È chiaro che a mente fredda, ci rendiamo conto di quanto questo pensiero sia sbagliato, ma poi in quei momenti, quando la croce ti piomba addosso inattesa e durissima, capita di reagire nel modo sbagliato. Immaginatevi se da bambini dopo dieci stelline la maestra vi avesse detto “Bene Giuditta, sono fiera di te, sei stata sempre attenta, rispettosa, sei stata una buona compagna per i tuoi amici, continua così”. E il premio? La gomma da cancellare? La matita con l’unicorno sopra? Dov’è la mia ricompensa?

La vita è un susseguirsi di piccoli passi.

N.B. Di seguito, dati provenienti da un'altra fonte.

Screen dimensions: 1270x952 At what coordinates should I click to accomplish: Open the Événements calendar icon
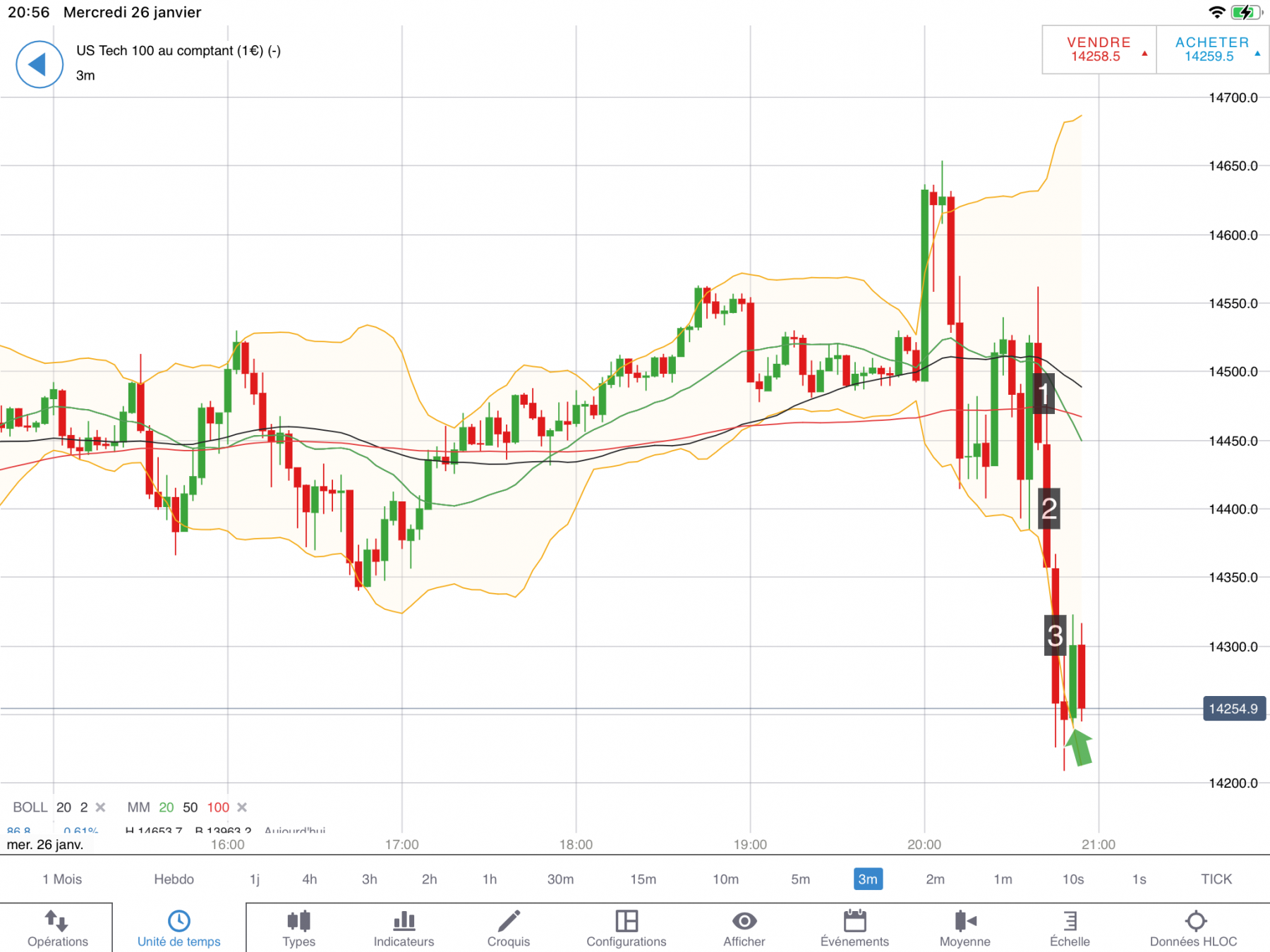[x=854, y=928]
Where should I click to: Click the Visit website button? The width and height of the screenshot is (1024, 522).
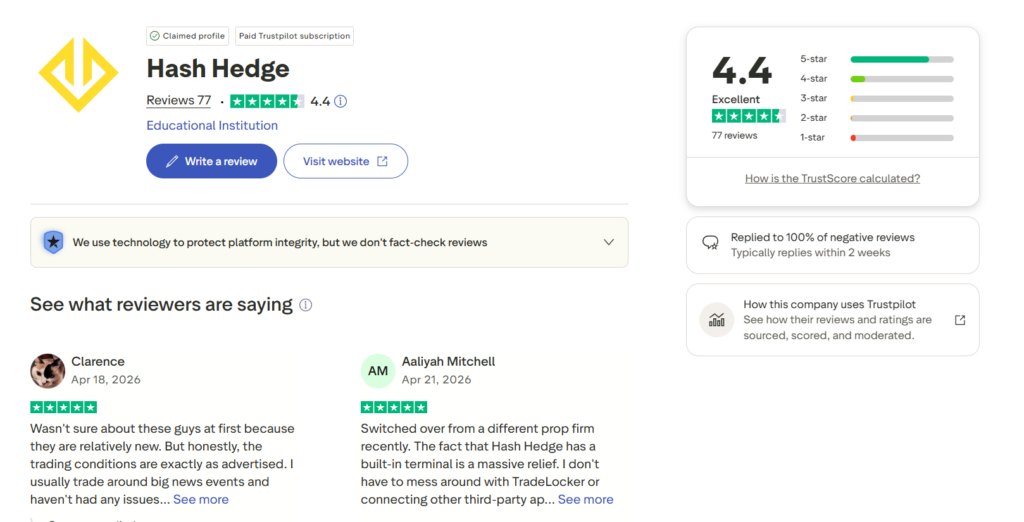tap(345, 161)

A volte ci si ferma, a volte si gira in cerchio, a volte si torna addirittura indietro, incredibile. Per imparare ci vogliono migliaia di passi, a volte non basta una vita, peccato rendersi poi conto che solo una ne abbiamo. Che fare allora? Arrendersi? Gettare la spugna perché tanto abbiamo la maturità di un bambino delle elementari e mai cresceremo?
No, si va avanti, si accetta lo sbaglio, si accetta che siamo limitati, fallibili, talvolta incapaci di imparare dai nostri errori. Si comprende che pur con un carattere difficile da domare e con dei vizi che a volte sembrano più indelebili di un tatuaggio, Dio ci ama di un amore incommensurabile, incomprensibile, e ci vuole ugualmente nel suo esercito, anche se siamo imperfetti.

Sta a noi scegliere ogni giorno il bene,

pure quando siamo insoddisfatti o delusi, o arrabbiati, non importa, a Dio non importa, ma a noi sta la scelta, dobbiamo scegliere sempre il bene perché poi tutto prenderà forma, tutto acquisterà un senso. Non oggi, non domani, magari neanche alla fine dei nostri giorni, ma non importa, noi dobbiamo scegliere il bene.